Once the youngest child is in school, the proportion of mothers at home drops to around 20 per cent, but part-time work remains the norm until the youngest starts at secondary school.

At this point, most women go full-time, but they have lost ground to their male counterparts and are, justifiably, way behind in the pay stakes.

What's more, these women often choose not  to try for promotion, putting their family's needs first.

That, it seems to me, is their choice  -  and it is a very wise one at that.

But while these choices, which put families ahead of careers, are enviable, they do mean that female workers will always be paid less on average than their male colleagues.

Let's remember that the men have been working full-time all along, staying in the loop for the better-paid jobs, working their way up the ladder.

Surely they shouldn't be discriminated against for that.

In my experience, I have also found that men are more ambitious than women. They are far more likely to apply for a new post and are more likely to be spurred on to have another go if they fail.

The female psyche goes in other directions  -  and long may it be so. After all, let's remember that there is much more to life than work.

Of course, thank goodness today we are a million miles from the Britain of my youth, when I needed a male signature (my father's) to open a bank account.

In my first job, in 1969, women were not allowed to join the company pension fund  -  until I marched into the managing partner's office, gave him a piece of my mind and the rules were promptly changed.

And, yes, active discrimination is wrong. But to try to legislate away all of the differences in society is equally wrong  -  and ultimately bound to fail.

Labour is obsessed with legislation  -  and Harriet Harman is no exception. Her style is that of some latter-day Boudicca, charging the Romans; she's on the warpath, eyes flashing, brandishing as her weapons the full might of the law.

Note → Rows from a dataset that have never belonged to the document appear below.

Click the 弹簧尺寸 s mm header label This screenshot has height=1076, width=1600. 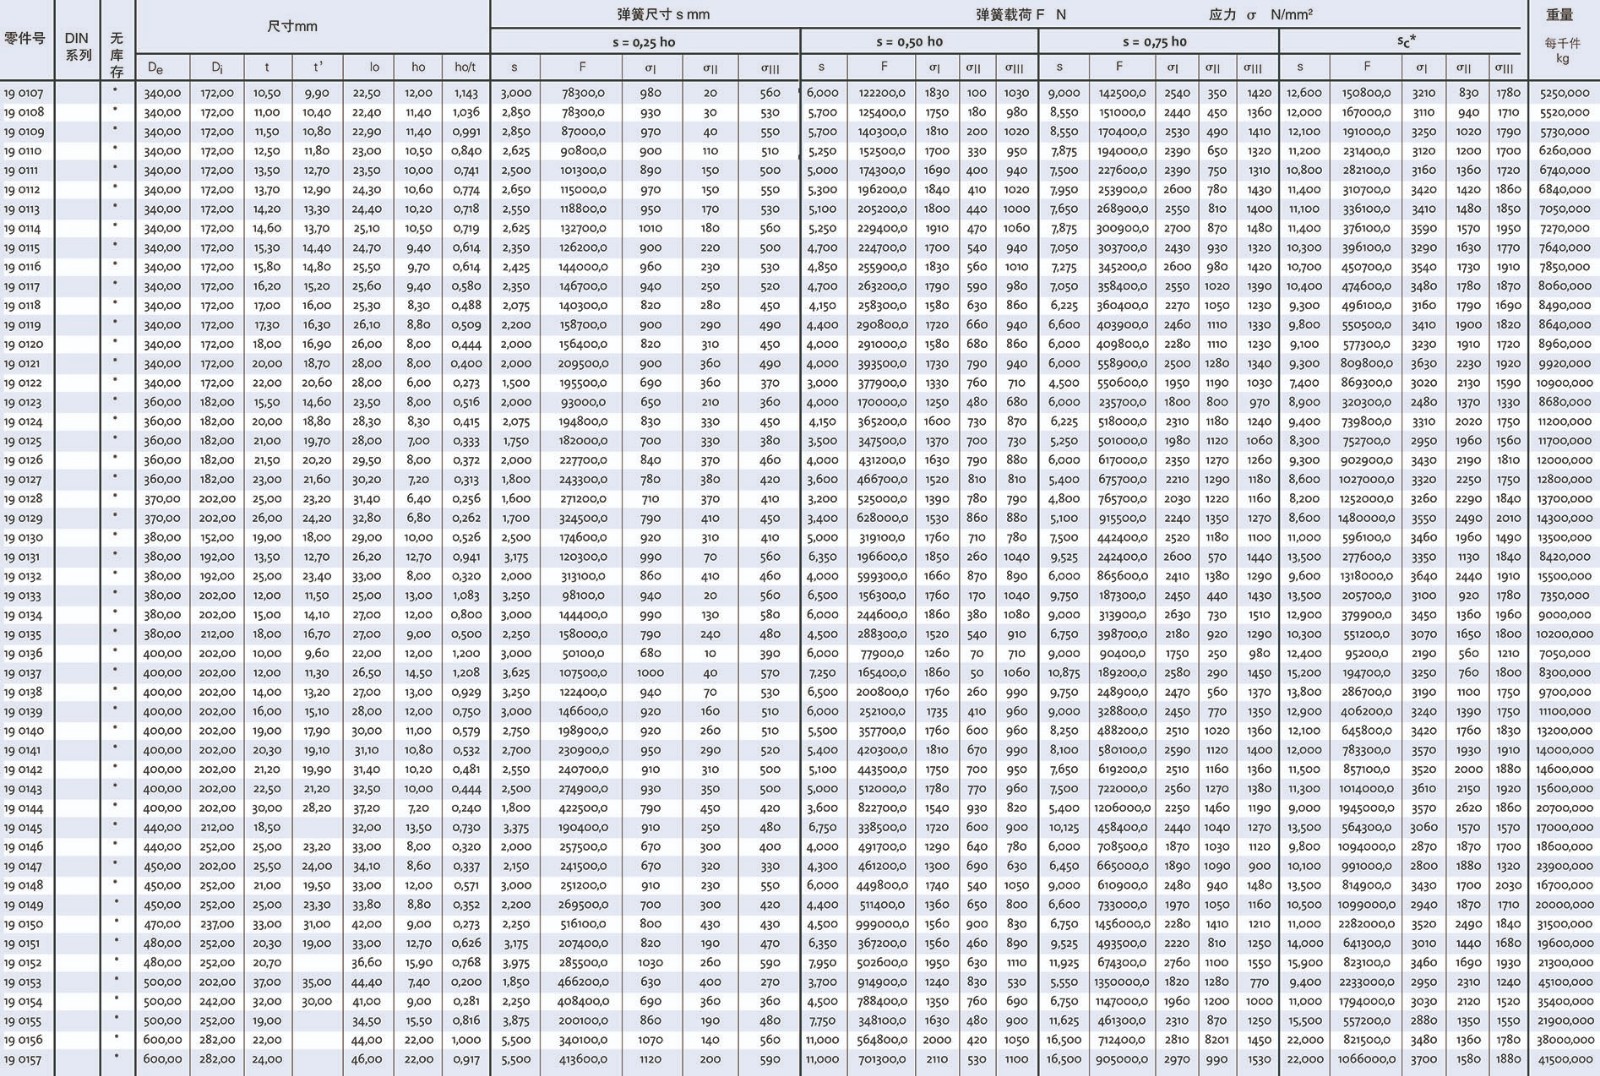click(x=663, y=15)
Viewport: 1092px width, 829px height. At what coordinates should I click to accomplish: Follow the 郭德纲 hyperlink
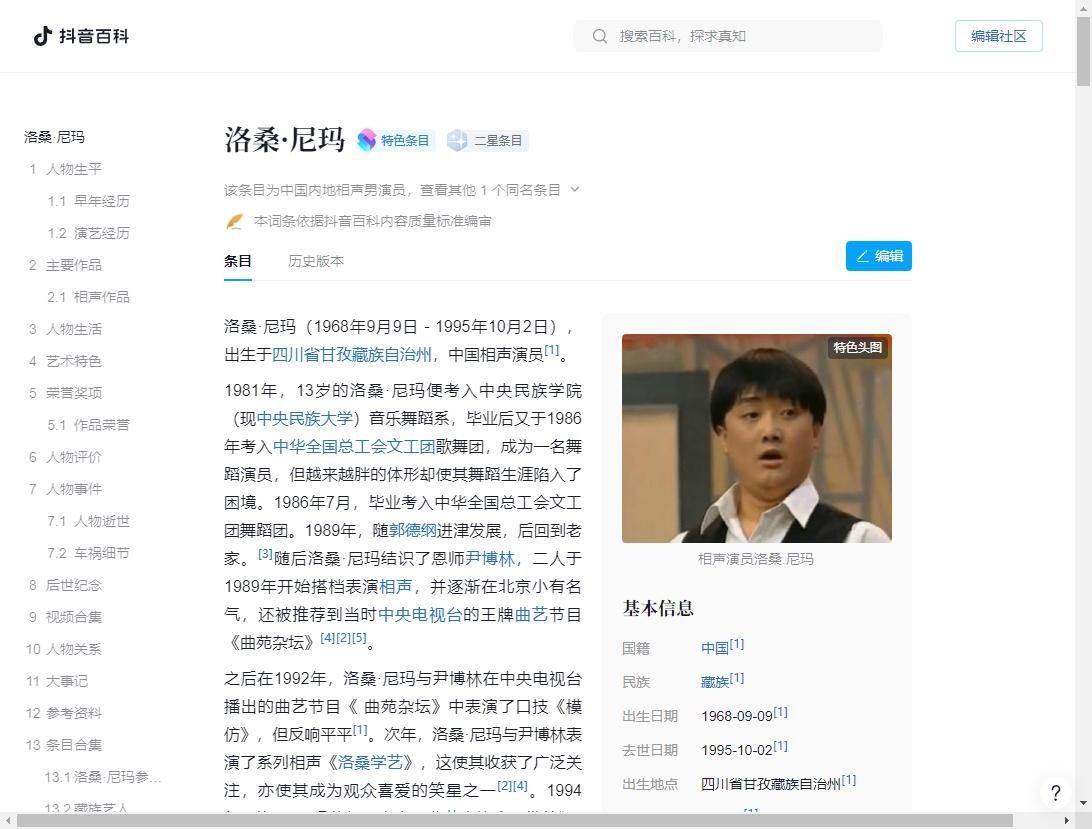(x=413, y=530)
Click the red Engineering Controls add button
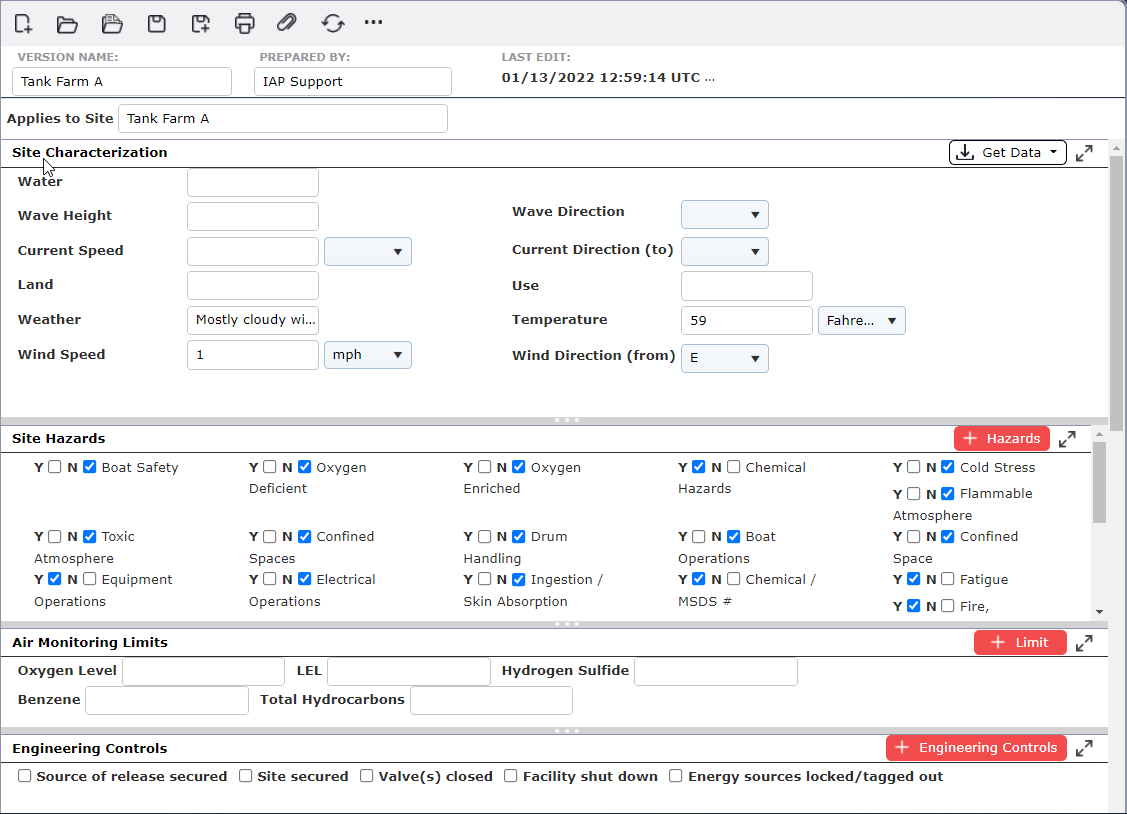The width and height of the screenshot is (1127, 814). [976, 748]
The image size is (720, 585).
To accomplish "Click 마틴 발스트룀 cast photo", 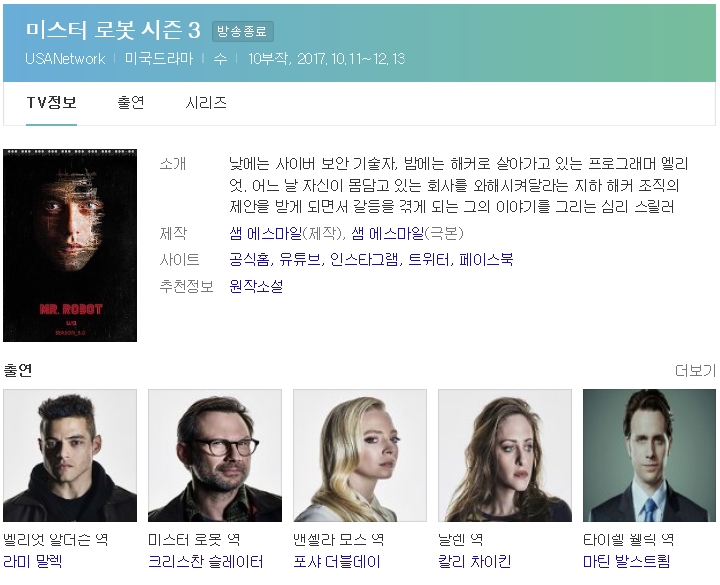I will click(649, 456).
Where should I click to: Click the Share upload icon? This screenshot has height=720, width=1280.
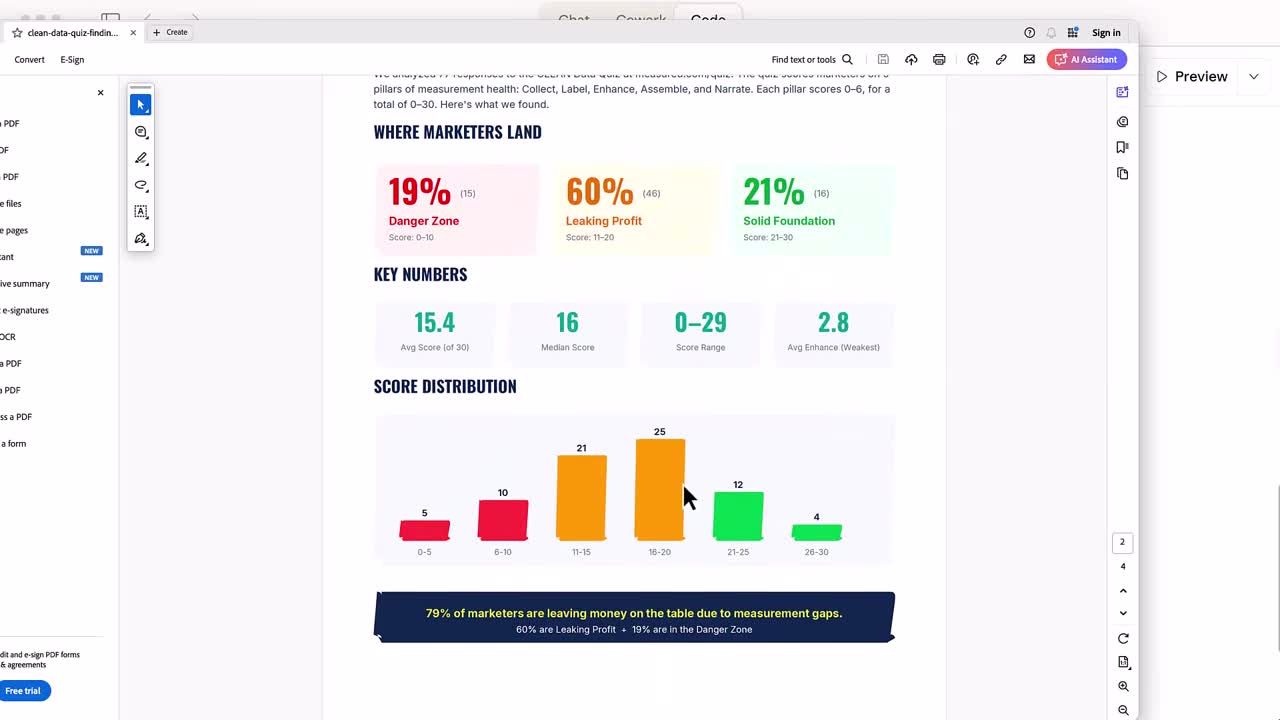[911, 59]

This is typical of a Government that is stuffed to bursting with lawyers and so light on anyone with real business acumen or experience.

They cannot see that the law is frequently an ass  -  and them with it.

These proposals won't help individual women in the workplace, but they will certainly provide extra cases and fat fees for their friends in the fashionable Inns of Court.

If you really want to promote the position of women, Harriet, then do whatever you can to preserve a healthy level of employment in the next couple of years, because it's often female employees who get the boot when times are tough.

Meanwhile, undo the overt hypocrisy in your own backyard. If you managed that, we women might have someone in power we can actually look up to.

Then again, perhaps that's just a hope too far.